Developmental synaptic changes at the transient olivocochlear-inner hair cell synapse.

In the mature mammalian cochlea, inner hair cells (IHCs) are mainly innervated by afferent fibers that convey sound information to the central nervous system. During postnatal development, however, medial olivocochlear (MOC) efferent fibers transiently innervate the IHCs. The MOC-IHC synapse, functional from postnatal day (P)0 to hearing onset (P12), undergoes dramatic changes in the sensitivity to acetylcholine (ACh) and in the expression of key postsynaptic proteins.
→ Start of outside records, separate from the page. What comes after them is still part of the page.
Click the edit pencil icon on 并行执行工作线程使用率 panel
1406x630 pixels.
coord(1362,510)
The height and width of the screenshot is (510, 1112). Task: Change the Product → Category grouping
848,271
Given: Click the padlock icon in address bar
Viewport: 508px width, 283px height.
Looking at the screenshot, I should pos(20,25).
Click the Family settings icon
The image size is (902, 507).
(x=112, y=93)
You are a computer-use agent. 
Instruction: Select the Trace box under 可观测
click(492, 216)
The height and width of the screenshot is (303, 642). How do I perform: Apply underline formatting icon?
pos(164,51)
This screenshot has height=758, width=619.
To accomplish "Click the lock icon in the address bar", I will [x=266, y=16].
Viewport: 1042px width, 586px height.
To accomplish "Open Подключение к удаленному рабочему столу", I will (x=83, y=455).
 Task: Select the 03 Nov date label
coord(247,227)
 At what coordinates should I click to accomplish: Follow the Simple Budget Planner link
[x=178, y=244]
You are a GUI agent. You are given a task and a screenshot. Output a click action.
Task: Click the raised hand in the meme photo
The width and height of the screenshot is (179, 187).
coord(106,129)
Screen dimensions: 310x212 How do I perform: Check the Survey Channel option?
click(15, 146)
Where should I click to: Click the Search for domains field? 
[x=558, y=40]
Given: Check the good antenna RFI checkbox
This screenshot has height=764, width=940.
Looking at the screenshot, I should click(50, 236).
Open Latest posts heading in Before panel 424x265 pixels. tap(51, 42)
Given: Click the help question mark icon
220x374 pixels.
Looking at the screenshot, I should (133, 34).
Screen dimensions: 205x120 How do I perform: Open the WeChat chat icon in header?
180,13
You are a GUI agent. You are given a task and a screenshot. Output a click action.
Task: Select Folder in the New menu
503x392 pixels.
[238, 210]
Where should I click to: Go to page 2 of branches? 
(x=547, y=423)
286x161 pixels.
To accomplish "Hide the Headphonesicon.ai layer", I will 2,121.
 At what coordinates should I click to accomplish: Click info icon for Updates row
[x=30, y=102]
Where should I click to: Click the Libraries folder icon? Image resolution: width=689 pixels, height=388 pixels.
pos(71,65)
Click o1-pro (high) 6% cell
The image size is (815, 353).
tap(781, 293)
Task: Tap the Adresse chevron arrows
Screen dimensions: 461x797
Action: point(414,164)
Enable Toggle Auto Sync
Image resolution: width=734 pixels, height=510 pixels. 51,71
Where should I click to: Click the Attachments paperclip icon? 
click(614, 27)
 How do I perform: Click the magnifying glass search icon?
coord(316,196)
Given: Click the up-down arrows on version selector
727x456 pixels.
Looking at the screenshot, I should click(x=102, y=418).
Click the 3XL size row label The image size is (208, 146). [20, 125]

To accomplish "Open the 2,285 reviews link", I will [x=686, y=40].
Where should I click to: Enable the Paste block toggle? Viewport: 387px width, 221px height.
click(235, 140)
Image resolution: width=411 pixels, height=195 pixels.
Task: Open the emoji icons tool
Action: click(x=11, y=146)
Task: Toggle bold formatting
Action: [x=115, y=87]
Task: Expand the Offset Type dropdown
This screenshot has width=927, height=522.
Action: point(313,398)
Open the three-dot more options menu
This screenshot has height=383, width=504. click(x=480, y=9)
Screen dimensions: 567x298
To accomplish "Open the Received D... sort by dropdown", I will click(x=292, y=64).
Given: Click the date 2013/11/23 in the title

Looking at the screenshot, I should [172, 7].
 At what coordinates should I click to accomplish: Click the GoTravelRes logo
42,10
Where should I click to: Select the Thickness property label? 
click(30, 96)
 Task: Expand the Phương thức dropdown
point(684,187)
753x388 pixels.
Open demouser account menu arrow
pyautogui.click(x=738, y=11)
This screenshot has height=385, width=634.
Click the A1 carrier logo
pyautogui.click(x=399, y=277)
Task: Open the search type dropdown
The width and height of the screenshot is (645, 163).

To evaluate whether there are associated changes in the properties of ACh release during this period, we used a cochlear preparation from mice of either sex at P4, P6-7 and P9-11 and monitored transmitter release from MOC terminals in voltage-clamped IHCs in the whole-cell configuration. The quantum content increased 5.6x from P4 to P9-11 due to increases in the size and replenishment rate of the readily releasable pool (RRP) of synaptic vesicles, without changes in their probability of release (Pvesicle ) or quantum size. This strengthening in transmission was accompanied by changes in short-term plasticity (STP) properties, which switched from facilitation at P4 to depression at P9-11. We have previously shown that at P9-11, ACh release is supported by P/Q and N-type voltage-gated calcium channels (VGCCs) and negatively regulated by BK potassium channels activated by Ca2+ influx through L-type VGCCs. We now show that at P4 and P6-7, release is mediated by P/Q-, R- and L-type VGCCs. Interestingly, L-type VGCCs have a dual role: they both support release and fuel BK channels, suggesting that at immature stages presynaptic proteins involved in release are less compartmentalized. SIGNIFICANCE STATEMENT During postnatal development prior to the onset of hearing, cochlear IHCs present spontaneous Ca2+ action potentials which release glutamate at the first auditory synapse in the absence of sound stimulation. The IHC Ca2+ action potential frequency pattern, which is crucial for the correct establishment and function of the auditory system, is regulated by the efferent MOC system that transiently innervates IHCs during this period. We show that developmental changes in synaptic strength and synaptic plasticity properties at the MOC-IHC synapse upon MOC fiber activation at different frequencies might be crucial for tightly shaping the pattern of afferent activity during this critical period.